[Data provided — start]
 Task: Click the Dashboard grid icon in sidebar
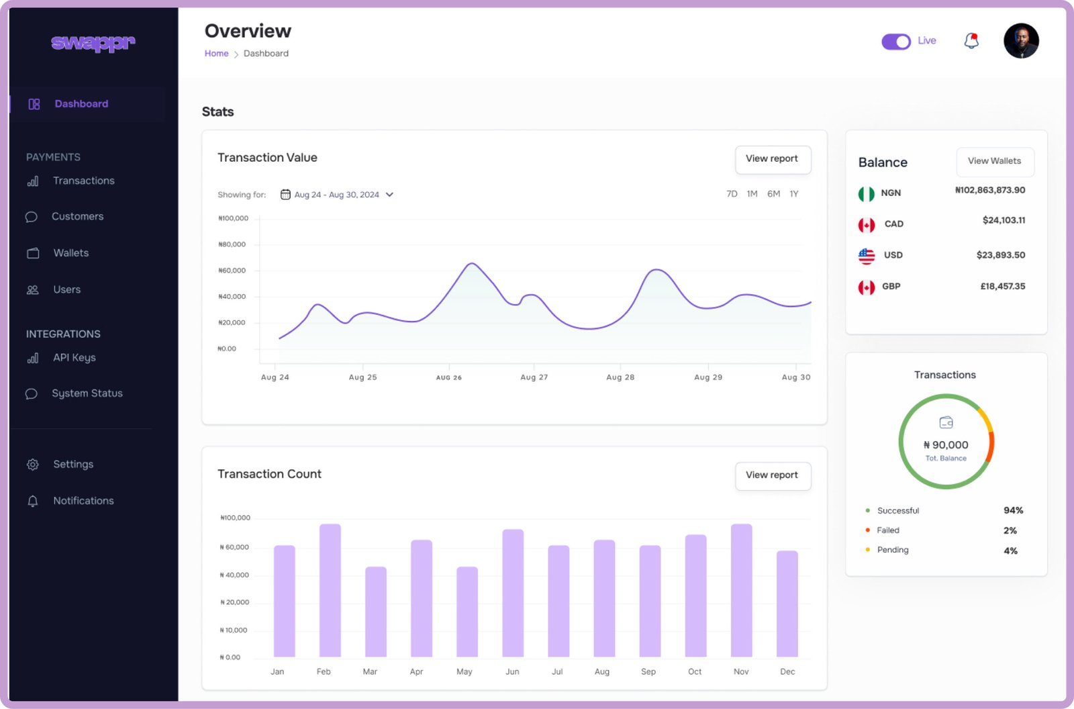coord(34,104)
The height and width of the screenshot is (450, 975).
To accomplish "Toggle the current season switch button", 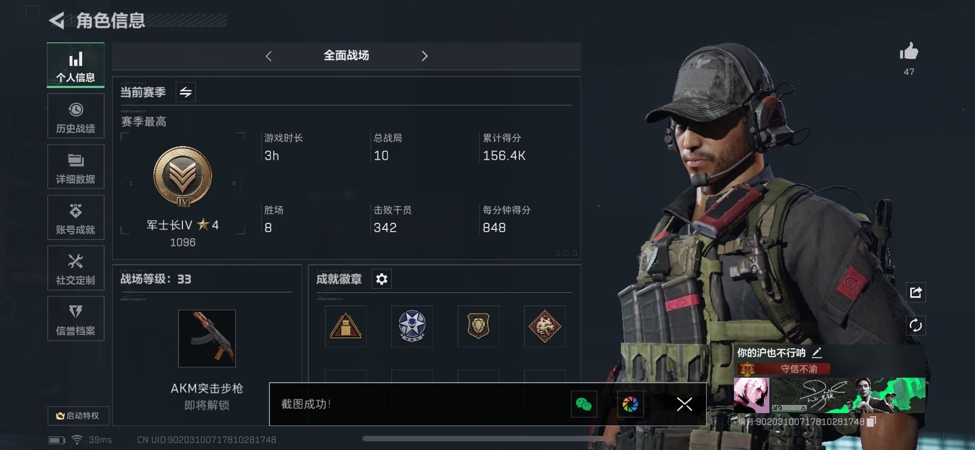I will [x=186, y=92].
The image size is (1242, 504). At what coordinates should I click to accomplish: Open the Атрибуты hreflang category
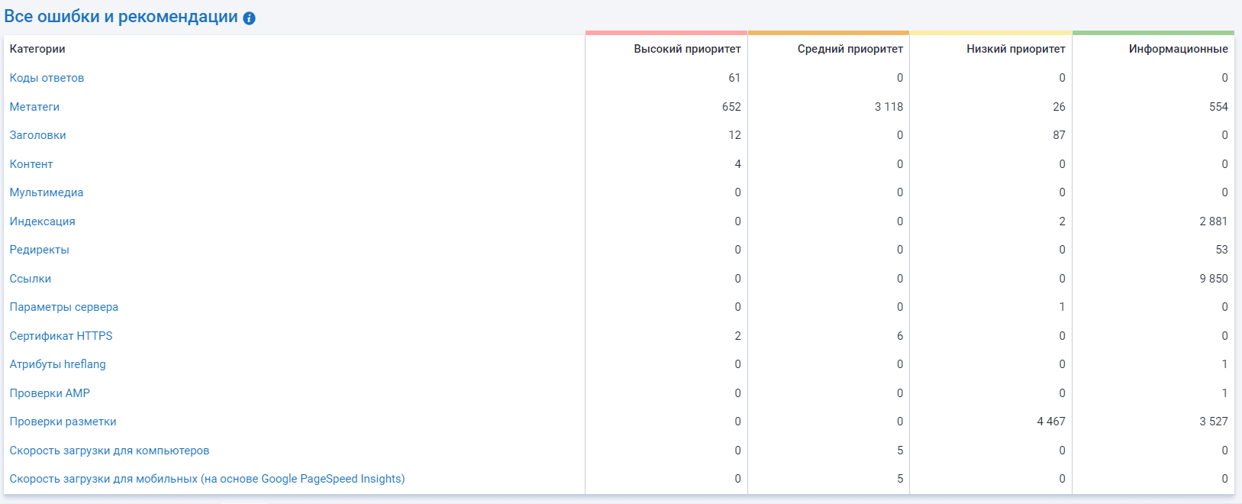pyautogui.click(x=58, y=364)
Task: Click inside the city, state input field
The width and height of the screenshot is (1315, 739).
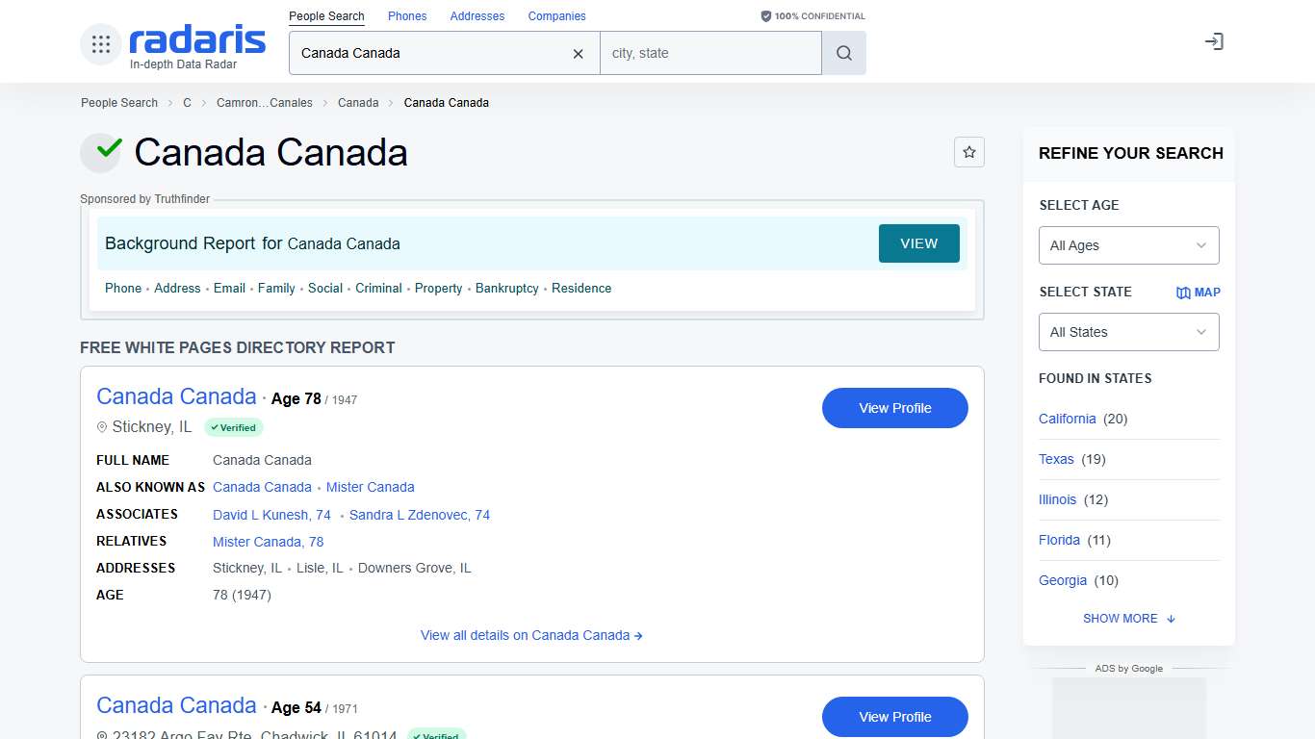Action: (710, 53)
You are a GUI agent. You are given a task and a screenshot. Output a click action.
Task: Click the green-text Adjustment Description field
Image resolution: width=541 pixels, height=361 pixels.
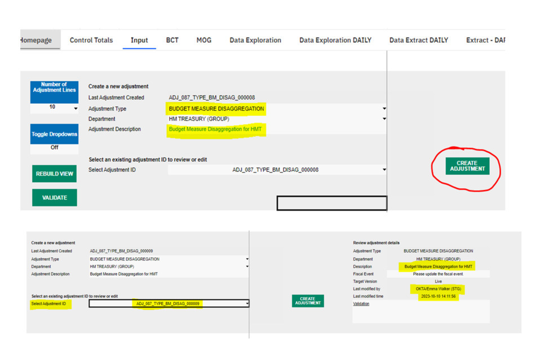215,129
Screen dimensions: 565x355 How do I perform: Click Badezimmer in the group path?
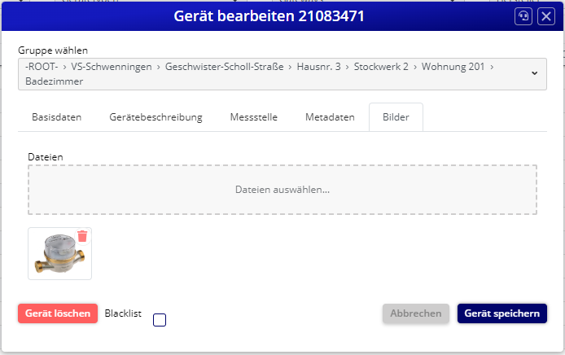coord(50,81)
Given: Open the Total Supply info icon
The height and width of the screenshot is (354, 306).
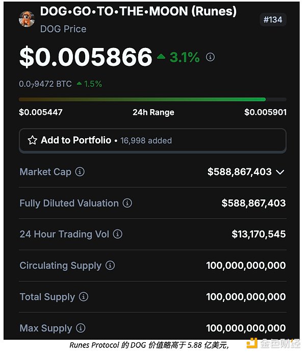Looking at the screenshot, I should (x=84, y=297).
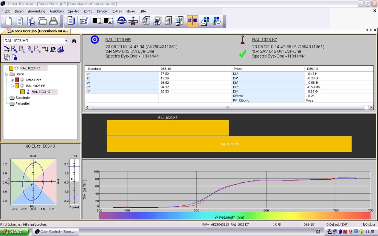
Task: Open the Makro menu
Action: [131, 11]
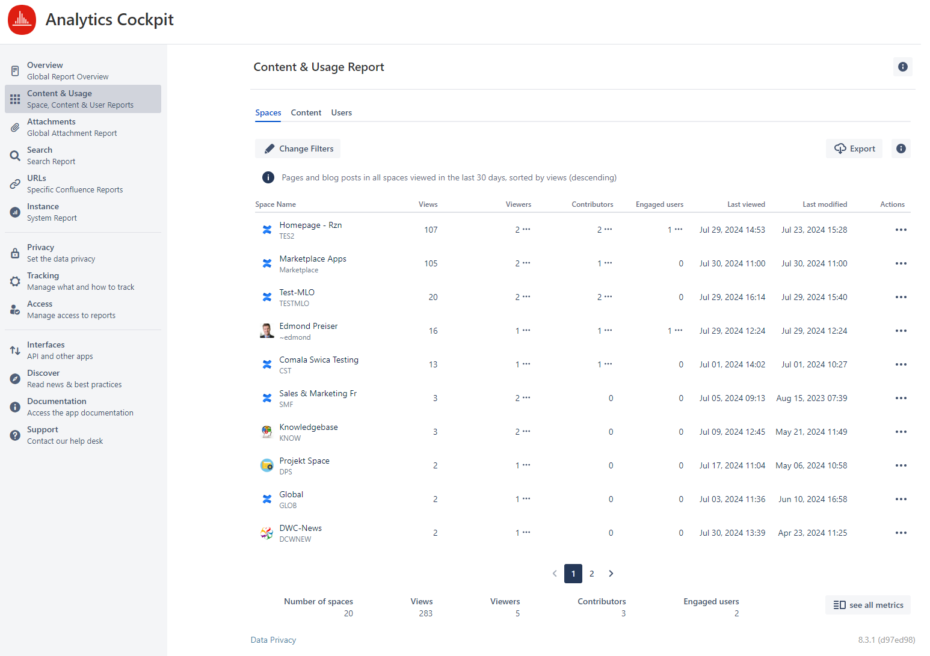Open actions menu for DWC-News row

[x=901, y=533]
[Data provided — finish]
— Directions —
Without the pictures, repeat exactly the lines running from the line containing "The image size" through the end of the data, both ends included.

— Exercise output —
The image size is (1242, 504). At what coordinates should I click to accomplish: Open the Атрибуты hreflang category
pyautogui.click(x=58, y=364)
Task: Click inside the city, state input field
The width and height of the screenshot is (1315, 739).
Action: (710, 53)
You are a GUI agent. You are given a task and a screenshot. Output a click action.
Task: Click the green-text Adjustment Description field
Image resolution: width=541 pixels, height=361 pixels.
215,129
Screen dimensions: 565x355 How do I perform: Click Badezimmer in the group path?
coord(50,81)
Given: Open the Total Supply info icon
The height and width of the screenshot is (354, 306).
Looking at the screenshot, I should (x=84, y=297).
Task: Open the Makro menu
Action: [131, 11]
Open actions menu for DWC-News row

[x=901, y=533]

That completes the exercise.